The Right to Save our Future, The India Energy Hour

25 May 2024

Shibani Ghosh talks about her experience as an environmental lawyer, the significance of the right against adverse effects of climate change, the need for an umbrella climate law for India, and more. “How do we make a climate law that is more enabling than regulatory?” – she discussed.

Q&A: What do India’s elections mean for coal communities and climate change?, Carbon Brief

22 May 2024

Suravee Nayak talks about on the need to address the larger developmental problem of coal geographies by building communities’ capacities – from education to employment – so they can have alternative, sustainable livelihoods.

Far from easing, India’s coal addiction worsens, The Morning Context

1 May 2024

“Policy emphasis on ‘resource adequacy’ comes from a long history of scarcity in Indian electricity and leads to a perception that to meet higher demand we need to add more.” – Ashwini Swain says in the article.

A bird, A bureaucrat, and A big Judgement, Economic Times

16 April 2024

In Economic Times Morning Brief podcast, Shibani Ghosh spoke about the Supreme Court recognising the right against the adverse effects of climate change as a fundamental right and on climate litigation in India.

How Extreme Heat Will Impact India’s Election, Time

10 April 2024

Aditya Valiathan Pillai on elections in extreme heat: Having the right infrastructure (cooling centers, shade provision, etc.) is important, but it must be integrated into India’s long-term heat planning so that come election time, “it doesn’t take away the possibility of political life and prevent democratic participation.”

Is India ready for an election in extreme heat?, Scroll

7 April 2024

“It is important for political parties and district administration to know the localised temperature within a maidan or a polling centre and communicate that to local residents instead of relying on the nearest weather station which could be several kilometres away,” Aditya Valiathan Pillai said.

‘Heatwaves are invisible yet pervade every aspect of society’: Aditya Valiathan in ThePrint

11 March 2024

Aditya Valiathan Pillai discussed the impacts of extreme heat on various vulnerable groups, why heatwaves are a public policy concern, and how we can combat them effectively.

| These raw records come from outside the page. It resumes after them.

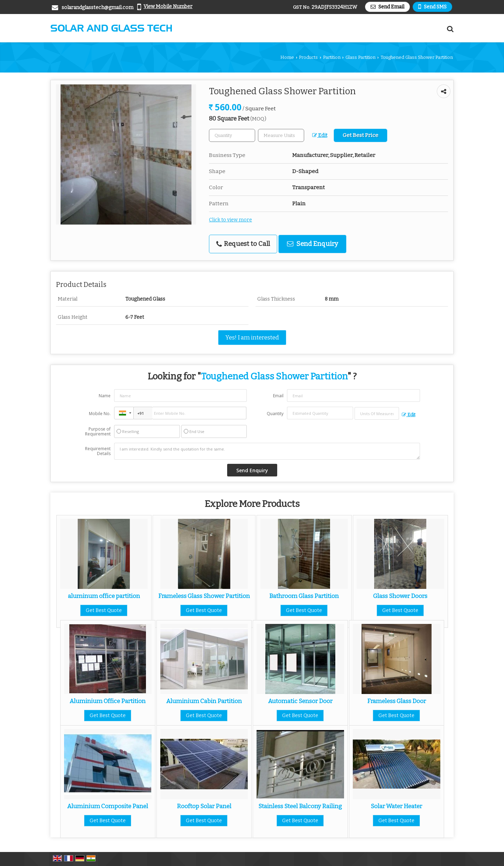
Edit (320, 135)
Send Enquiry (313, 244)
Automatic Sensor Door (300, 701)
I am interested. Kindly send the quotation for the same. (267, 451)
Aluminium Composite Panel (107, 806)
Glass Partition (360, 57)
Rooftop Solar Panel (204, 806)
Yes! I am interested (252, 337)
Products (308, 57)
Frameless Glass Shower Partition (204, 596)
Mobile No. (100, 413)
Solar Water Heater (396, 806)
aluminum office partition (104, 596)
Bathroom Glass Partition (304, 596)
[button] (168, 6)
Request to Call (243, 244)
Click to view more (230, 220)
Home (287, 57)
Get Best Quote (104, 610)
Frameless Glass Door (397, 701)
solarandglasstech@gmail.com (97, 7)
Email (278, 396)
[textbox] (281, 135)
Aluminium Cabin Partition (204, 701)
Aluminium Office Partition (107, 701)
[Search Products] (449, 29)
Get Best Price (360, 135)
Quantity (275, 413)
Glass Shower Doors (400, 596)
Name (105, 396)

South By Southeast: Dirty Air – What Can S Asia Learn From SE Asia?, The Free Press Journal

21 February 2024

“Restarting a knowledge sharing platform across South Asia would be a useful first step in acknowledging and addressing transboundary air pollution” – Bhargav Krishna is quoted.

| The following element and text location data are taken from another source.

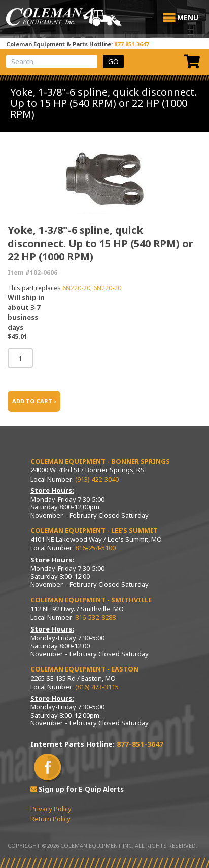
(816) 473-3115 (97, 687)
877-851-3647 (131, 44)
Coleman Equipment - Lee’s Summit (94, 530)
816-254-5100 (95, 548)
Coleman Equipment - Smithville (91, 600)
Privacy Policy (51, 809)
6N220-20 (76, 288)
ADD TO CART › (34, 401)
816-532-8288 (95, 617)
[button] (188, 18)
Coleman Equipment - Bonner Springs (100, 461)
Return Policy (50, 819)
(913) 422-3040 (97, 479)
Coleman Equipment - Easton (84, 669)
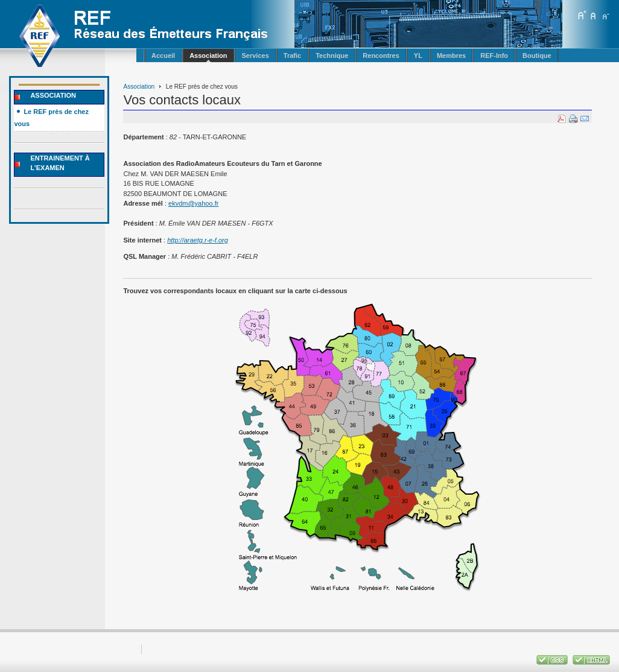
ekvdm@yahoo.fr (193, 203)
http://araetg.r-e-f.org (197, 240)
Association (139, 86)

Connecting the dots: Systems thinking for climate solutions, IDR

13 February 2024

There are two perspectives to consider when approaching systems thinking in the context of the climate emergency—the physical perspective and the transition perspective, Aman Srivastava said.

Landmark Deal Struck In Dubai To Reduce Fossil Fuel Use, NDTV

14 December 2023

Navroz K Dubash discussed the COP28 declaration, which calls on countries to “transition away” from fossil fuels.

Can anything stop the toxic smog of New Delhi?, NPR

9 December 2023

The commission to help manage air quality in New Delhi and the surrounding regions can direct states to take very specific actions that reduce pollution. But it’s chosen not to utilize the full range of its powers, Bhargav Krishna said.

Indian Diplomacy: International Climate Talks, DD India

3 December 2023

Navroz K Dubash talked about international climate talks and COP28 as well as India’s role in it.

What are the public health consequences of India’s smog?, BBC Newshour

6 November 2023

Bhargav Krishna talked about the impact air pollution in India is having on people’s health.